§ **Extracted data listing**
-- begin --
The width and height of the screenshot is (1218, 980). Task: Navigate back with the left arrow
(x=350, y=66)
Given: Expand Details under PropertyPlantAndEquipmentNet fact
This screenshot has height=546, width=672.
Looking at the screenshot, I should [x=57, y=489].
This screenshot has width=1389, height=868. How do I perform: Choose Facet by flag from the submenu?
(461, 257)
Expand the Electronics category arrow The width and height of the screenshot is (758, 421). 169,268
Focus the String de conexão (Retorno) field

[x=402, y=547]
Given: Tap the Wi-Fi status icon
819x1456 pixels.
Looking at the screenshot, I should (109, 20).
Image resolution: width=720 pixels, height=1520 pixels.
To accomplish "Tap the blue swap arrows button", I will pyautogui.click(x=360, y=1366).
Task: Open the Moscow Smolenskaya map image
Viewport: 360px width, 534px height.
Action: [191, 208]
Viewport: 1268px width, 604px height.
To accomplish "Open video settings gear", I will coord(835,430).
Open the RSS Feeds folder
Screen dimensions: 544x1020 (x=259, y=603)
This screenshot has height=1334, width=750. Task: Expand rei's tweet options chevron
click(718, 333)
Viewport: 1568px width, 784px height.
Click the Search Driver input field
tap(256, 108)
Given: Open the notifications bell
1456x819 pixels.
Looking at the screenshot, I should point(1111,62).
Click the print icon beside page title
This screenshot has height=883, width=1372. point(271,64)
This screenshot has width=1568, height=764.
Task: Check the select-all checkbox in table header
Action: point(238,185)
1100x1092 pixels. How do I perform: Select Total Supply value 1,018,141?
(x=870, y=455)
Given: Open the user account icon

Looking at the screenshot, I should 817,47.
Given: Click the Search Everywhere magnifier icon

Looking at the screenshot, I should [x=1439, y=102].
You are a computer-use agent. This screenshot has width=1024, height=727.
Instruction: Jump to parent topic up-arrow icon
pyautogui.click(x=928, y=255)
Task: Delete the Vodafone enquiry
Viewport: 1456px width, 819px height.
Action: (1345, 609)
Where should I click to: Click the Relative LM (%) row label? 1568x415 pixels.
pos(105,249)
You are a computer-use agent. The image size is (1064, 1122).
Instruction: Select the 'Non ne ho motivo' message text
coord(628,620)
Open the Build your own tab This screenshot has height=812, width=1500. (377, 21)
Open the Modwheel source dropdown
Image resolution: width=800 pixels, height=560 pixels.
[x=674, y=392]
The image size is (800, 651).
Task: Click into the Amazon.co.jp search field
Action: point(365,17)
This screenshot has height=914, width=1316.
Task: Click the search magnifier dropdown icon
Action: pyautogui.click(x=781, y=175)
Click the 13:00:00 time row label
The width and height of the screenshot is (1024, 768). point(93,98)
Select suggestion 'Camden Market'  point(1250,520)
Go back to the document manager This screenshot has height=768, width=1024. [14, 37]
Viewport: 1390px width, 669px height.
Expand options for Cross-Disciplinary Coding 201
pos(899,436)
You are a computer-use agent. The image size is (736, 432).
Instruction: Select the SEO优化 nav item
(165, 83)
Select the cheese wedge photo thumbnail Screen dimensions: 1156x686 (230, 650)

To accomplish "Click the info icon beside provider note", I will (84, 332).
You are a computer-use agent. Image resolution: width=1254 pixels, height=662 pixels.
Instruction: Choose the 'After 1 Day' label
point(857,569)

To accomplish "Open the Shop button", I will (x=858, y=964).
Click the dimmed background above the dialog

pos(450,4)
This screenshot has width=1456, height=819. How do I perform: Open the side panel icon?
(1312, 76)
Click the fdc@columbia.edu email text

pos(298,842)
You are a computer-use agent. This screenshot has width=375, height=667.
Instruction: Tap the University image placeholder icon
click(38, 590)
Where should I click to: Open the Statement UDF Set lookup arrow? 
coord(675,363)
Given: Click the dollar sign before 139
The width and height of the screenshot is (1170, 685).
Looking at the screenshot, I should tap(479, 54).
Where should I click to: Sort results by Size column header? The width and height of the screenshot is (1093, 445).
-- end --
§ **EXERCISE DESCRIPTION**
Please rewrite the listing starting at the line containing "will (84, 332)." and ending at the end of the listing, changing "Instruction" to "Step" and leaving everything else unchanged.

§ **ANSWER**
To accomplish "Click the info icon beside provider note", I will (84, 332).
You are a computer-use agent. Image resolution: width=1254 pixels, height=662 pixels.
Step: Choose the 'After 1 Day' label
point(857,569)

To accomplish "Open the Shop button", I will (x=858, y=964).
Click the dimmed background above the dialog

pos(450,4)
This screenshot has width=1456, height=819. How do I perform: Open the side panel icon?
(1312, 76)
Click the fdc@columbia.edu email text

pos(298,842)
You are a computer-use agent. This screenshot has width=375, height=667.
Step: Tap the University image placeholder icon
click(38, 590)
Where should I click to: Open the Statement UDF Set lookup arrow? 
coord(675,363)
Given: Click the dollar sign before 139
The width and height of the screenshot is (1170, 685).
Looking at the screenshot, I should tap(479, 54).
Where should I click to: Sort results by Size column header? The width and height of the screenshot is (1093, 445).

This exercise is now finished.